Alzó la vista y supo de inmediato que las siluetas que se perfilaban en su ventana pertenecían al señor Furia y a Quinto. Ahogó un grito de alegría y corrió hasta allí. Se sujetó a las rejas, y Artemio le cubrió las manos con las suyas.
—¿Cómo logró entrar?
—Me subí en el lomo de Cajetilla —se refería a su overo— y salté el tapial. Quinto trepó como un gato —Rafaela rió—. No le molesta, 'tonce.
—No, claro que no —después de una pausa, le confesó—: No podía dormir.
—Yo tampoco.
—El calor es insoportable –"Y el recuerdo de sus besos y del pala-pala, aún más."Él la contempló a través de las rejas, y el encuentro de sus miradas se convirtió en un choque de profundas emociones.

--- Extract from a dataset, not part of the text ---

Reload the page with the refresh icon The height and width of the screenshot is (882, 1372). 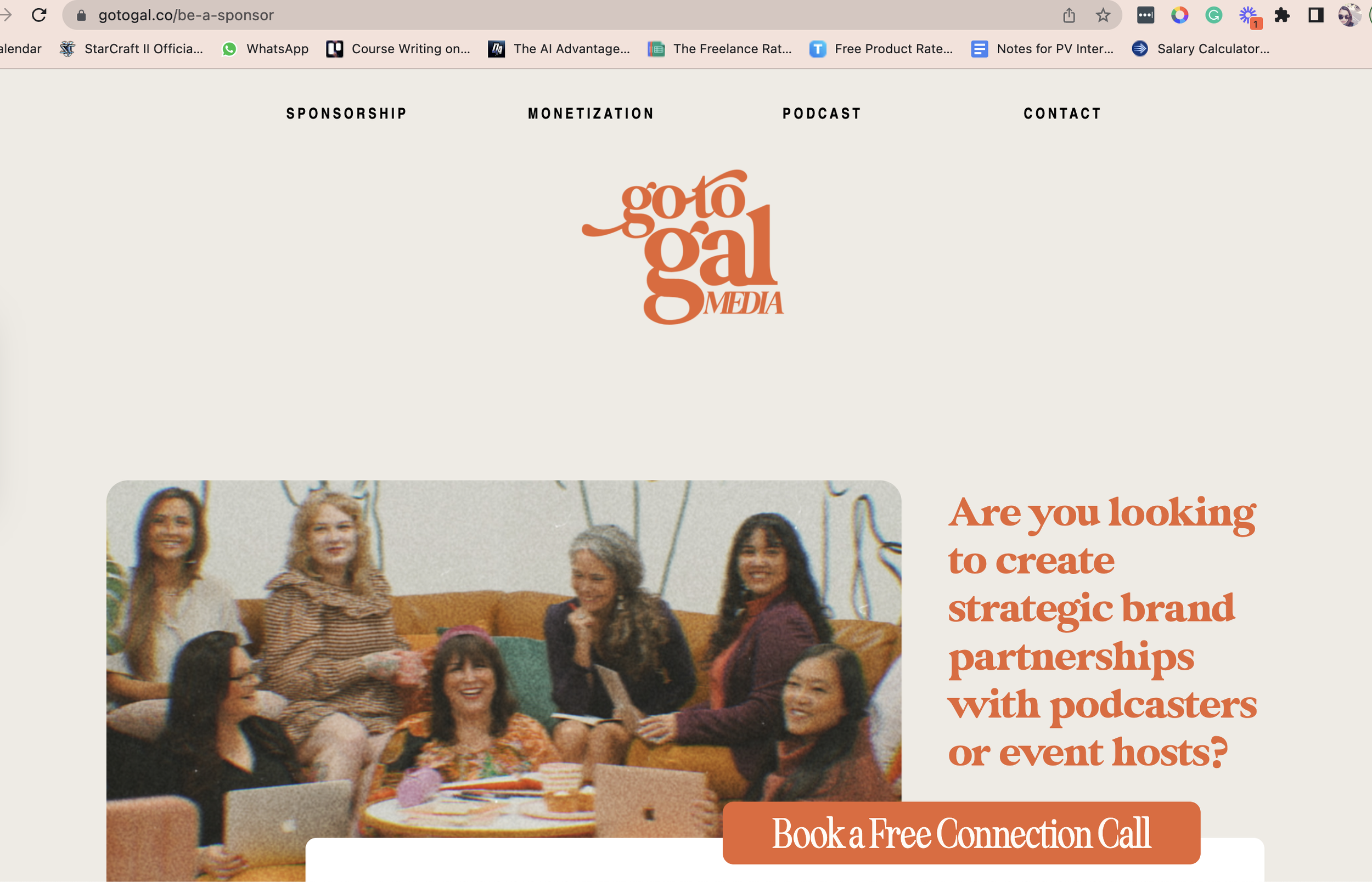[39, 15]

—Rafaela —pronunció, en un tono denso y grave, y ella tuvo clara conciencia de que haría todo cuanto él le pidiese—. Véngase pa’la laguna. Pa'refrescarnos.
Sacó toallas del ropero y marchó por el corredor hasta la sala que daba al patio principal, donde Artemio y Quinto le salieron al encuentro. Se abrazaron, demasiado dichosos para hablar. Con el silencio bastaba. Rafaela se apartó y le rodeó la cara con las manos.
—Huela mis manos —le pidió—. Sé que le gustan mis olores.
—Quiero pasar tuita la noche oléndola. ¿A qué huelen sus manos maravillosas ?
—A lavanda.
Rafaela se acuclilló y rodeó el cuello del puma y apoyó la mejilla en su enorme cabeza.
—Hola, Quinto.
—La andaba echando de meno, el muy canijo —comentó Furia—. Vamos.
Dejaron atrás la casa y, previo a dirigirse a la laguna, buscaron el caballo de Artemio que pacía junto al muro. Rafaela notó las riendas sueltas y le preguntó si no temía que se le escapase.
—No lo haría. 'Tá muy apegao a mí.
—Es increíble que Cajetilla no se espante ante la presencia de Quinto.
—Cajetilla é como un padre pa'l Quinto. De muy cachorro, lo llevaba en la grupa.
A orillas de la laguna, Furia se quitó las botas y las colocó sobre la hierba junto a las toallas y a los chapines de badana de Rafaela. El agua les lamía los pies, mientras contemplaban el reflejo de la luna sobre la superficie estática.
—Señor Furia, ¿está usted casado?
—No —contestó él, sin vehemencia ni sorpresa.
—¿Quizá comprometido para casarse?
—No. ¿Y usté? ¿Usté tá prometía pa'casar con alguno de la ciudá?
—No, claro que no. No habría venido hasta aquí de estarlo.
—¿Y su corazón? ¿Le ha perteneció a algún cristiano alguna vé?
—Sí, una vez le perteneció a un muchacho de Buenos Aires.